▶ **Extrait choisi**
-.-.-
21 janvier 2003 — Hier a eu lieu, au Conseil de sécurité, une séance qui a ouvert ce qui sera sans aucun doute une rude bataille, peut-être encore plus rude que celle de l’automne dernier (entre la mi-septembre et le 8 novembre, jour du vote de la résolution 1441). Au centre de cette perspective, il y a la France, qui a effectué une première offensive (qui a surpris les Américains) pour bien fixer sa propre position d’opposition à toute guerre immédiate et prévenir une possible poussée US.

Cette position française prépondérante, c’est sans aucun doute la lecture des événements que font les Américains. Cela est symbolisé par le fait que le New York Times (NYT) fait la manchette de l’article traitant de cette question, sous le titre  : « France Warns U.S. It Will Not Back Early War on Iraq. » Les termes, en général, on été extrêmement fermes, avec la France évoquant la possibilité d’utiliser son veto si les Anglo-Américains insistent pour faire voter une résolution autorisant la guerre.

L’article du NYT est intéressant dans la mesure où il reflète bien les réactions américaines devant l’attitude de la France, avec plusieurs séquences.

• D’une part, il est fait état des garanties qu’aurait données la France dans des contacts de couloir. L’idée est présentée à plusieurs reprises dans l’article (par exemple  : « diplomats said that Mr. de Villepin had told Secretary of State Colin L. Powell in closed meetings that France would be more inclined to support war if United Nations weapons inspectors confirmed after another two months or so that Iraq was not willing to disarm peacefully »).

• On voit aisément qu’il y a une amorce de quiproquo dans ces contacts et ces garanties. Pour les Américains les plus “modérés” (tendance Powell), le soutien de la France est tout de même acquis sur le terme mais il faut laisser un peu de temps pour rendre la cause de la guerre plus crédible. Du côté français, le jeu est tout à fait ouvert et, s’il y a effectivement coopération et efficacité du côté des inspections, la guerre devient une option à rejeter.

• Par ailleurs, malgré ces contacts, les Américains ont été surpris par le ton et la fermeté des Français, et ils se sont trouvés réduits à la défensive, Powell devant improviser en hâte une réponse à l’intervention française (« Mr. Powell seemed to be caught off guard by the resistance, especially the French broadside. »).
-.-.-
▶ **Consigne**
Recopiez intégralement chacune des citations en anglais de l'extrait sur la séance du Conseil de sécurité. Le matériau qui vient ensuite n'a aucun lien avec l'extrait.

▶ **Jeu de données**
-.-.-
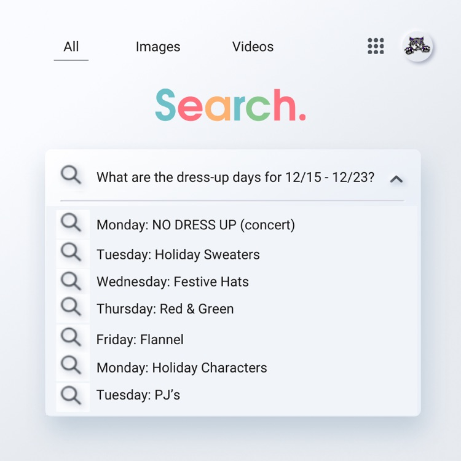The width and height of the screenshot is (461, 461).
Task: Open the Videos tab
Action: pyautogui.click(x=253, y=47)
-.-.-
▶ **Réponse rédigée**
- « France Warns U.S. It Will Not Back Early War on Iraq. »
- « diplomats said that Mr. de Villepin had told Secretary of State Colin L. Powell in closed meetings that France would be more inclined to support war if United Nations weapons inspectors confirmed after another two months or so that Iraq was not willing to disarm peacefully »
- « Mr. Powell seemed to be caught off guard by the resistance, especially the French broadside. »